Document excerpt =>
────────────────────────────────────────
Private debt is among the growing asset class of alternatives as investors seek alternative sources of income. Types of products can include corporate lending-bilateral, corporate lending-syndicated, PE sponsor-backed lending or real estate.

Advisers like the products as they generate attractive risk-adjusted returns, structural protection, and minimal mark-to-market volatility, Zenith said, but problems arise around its default risk and illiquidity.

Key considerations as to whether it will be suitable for a client’s portfolio include their asset allocation alignment, whether they are growth or defensive, and broader liquidity challenges.

Rodney Sebire, head of alternatives and global fixed income at Zenith, said: “Including a private debt fund in a client’s portfolio is complex as it involves identifying the expected risk/return, performance in negative equity environments, and alignment to the client’s growth or defensive allocation. The reliability of cash distributions and regular access to capital are key considerations. What if a manager were to freeze redemptions, would this create asset allocation imbalances and broader liquidity challenges?”

Another topic that advisers need to consider is the subject of fees as these may be higher than clients are used to paying for other assets. He said it is a topic examined by Zenith when considering a funds’ inclusion in the Approved Product List as there is no uniformity yet in disclosure practices by managers.

“Fees and costs have always been a murky topic, with many funds not subject to the RG97 fee disclosure regime. The payment or collection of fees across managers varies significantly, including the types of fees charged and the beneficiary of those fees. Managers may retain a portion of the borrower-paid margins or penalty interest. In many instances, the costs of a private debt fund exceed 2 per cent per annum, subject to the type of lending and a manager’s approach to sharing lending fees with investors. 

“This remains a key focus area for Zenith and an area where we are yet to gain complete comfort (apart from a small number of institutional quality managers that we have on our Approved Product List), noting that the universe has yet to achieve uniformity in terms of disclosure practices.”

Earlier this year, alternative asset manager HMC Capital acquired private real estate debt manager Payton Capital to establish a private credit platform, while Pengana Capital Group raised $160 million in its IPO for its Global Private Credit Trust.
────────────────────────────────────────
Raw data =>
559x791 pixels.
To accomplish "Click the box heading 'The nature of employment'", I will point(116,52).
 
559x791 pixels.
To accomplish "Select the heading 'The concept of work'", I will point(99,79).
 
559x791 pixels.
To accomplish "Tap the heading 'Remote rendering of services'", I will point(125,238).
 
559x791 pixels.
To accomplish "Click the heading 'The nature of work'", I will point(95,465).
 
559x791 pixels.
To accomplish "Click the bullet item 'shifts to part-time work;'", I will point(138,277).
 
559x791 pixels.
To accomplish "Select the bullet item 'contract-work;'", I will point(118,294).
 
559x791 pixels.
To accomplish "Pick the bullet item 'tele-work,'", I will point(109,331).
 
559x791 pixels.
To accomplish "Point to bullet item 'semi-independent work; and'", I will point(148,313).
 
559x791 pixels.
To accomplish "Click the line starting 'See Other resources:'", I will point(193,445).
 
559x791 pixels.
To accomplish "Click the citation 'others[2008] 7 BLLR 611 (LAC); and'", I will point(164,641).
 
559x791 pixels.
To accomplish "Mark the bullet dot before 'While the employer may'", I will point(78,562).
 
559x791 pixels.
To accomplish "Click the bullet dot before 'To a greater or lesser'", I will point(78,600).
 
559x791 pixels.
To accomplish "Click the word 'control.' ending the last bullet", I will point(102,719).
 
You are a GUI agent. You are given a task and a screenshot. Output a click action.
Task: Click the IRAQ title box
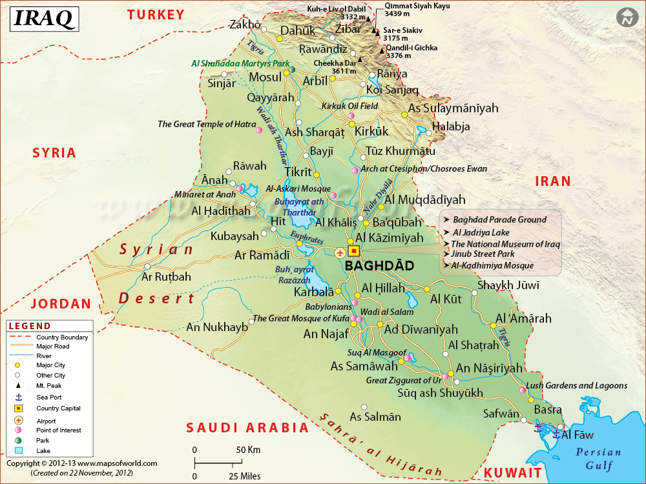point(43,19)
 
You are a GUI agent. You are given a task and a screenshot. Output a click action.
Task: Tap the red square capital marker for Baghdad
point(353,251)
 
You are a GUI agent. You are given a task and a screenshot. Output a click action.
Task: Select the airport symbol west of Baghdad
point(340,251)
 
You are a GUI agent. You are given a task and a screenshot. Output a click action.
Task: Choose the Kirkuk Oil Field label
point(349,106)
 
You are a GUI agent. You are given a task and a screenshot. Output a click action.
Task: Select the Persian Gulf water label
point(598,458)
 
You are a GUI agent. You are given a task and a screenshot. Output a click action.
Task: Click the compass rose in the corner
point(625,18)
────────────────────────────────────────
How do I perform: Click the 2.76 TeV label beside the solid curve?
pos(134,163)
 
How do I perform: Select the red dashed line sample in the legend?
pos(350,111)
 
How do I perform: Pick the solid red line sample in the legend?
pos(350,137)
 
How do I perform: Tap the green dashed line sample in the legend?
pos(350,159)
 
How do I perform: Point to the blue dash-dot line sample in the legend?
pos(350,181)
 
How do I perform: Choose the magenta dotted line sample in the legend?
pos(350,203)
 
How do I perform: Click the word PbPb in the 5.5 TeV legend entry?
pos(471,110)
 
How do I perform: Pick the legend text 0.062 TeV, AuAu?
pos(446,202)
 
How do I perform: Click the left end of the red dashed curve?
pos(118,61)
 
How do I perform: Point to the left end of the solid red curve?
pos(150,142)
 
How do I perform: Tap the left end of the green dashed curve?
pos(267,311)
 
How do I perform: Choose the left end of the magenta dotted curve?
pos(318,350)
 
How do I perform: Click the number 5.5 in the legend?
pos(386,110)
────────────────────────────────────────
Written instruction => Reproduce the private debt article from "Another topic that" to "fees with investors.", word for word.

Answer to the exercise =>
Another topic that advisers need to consider is the subject of fees as these may be higher than clients are used to paying for other assets. He said it is a topic examined by Zenith when considering a funds’ inclusion in the Approved Product List as there is no uniformity yet in disclosure practices by managers.

“Fees and costs have always been a murky topic, with many funds not subject to the RG97 fee disclosure regime. The payment or collection of fees across managers varies significantly, including the types of fees charged and the beneficiary of those fees. Managers may retain a portion of the borrower-paid margins or penalty interest. In many instances, the costs of a private debt fund exceed 2 per cent per annum, subject to the type of lending and a manager’s approach to sharing lending fees with investors.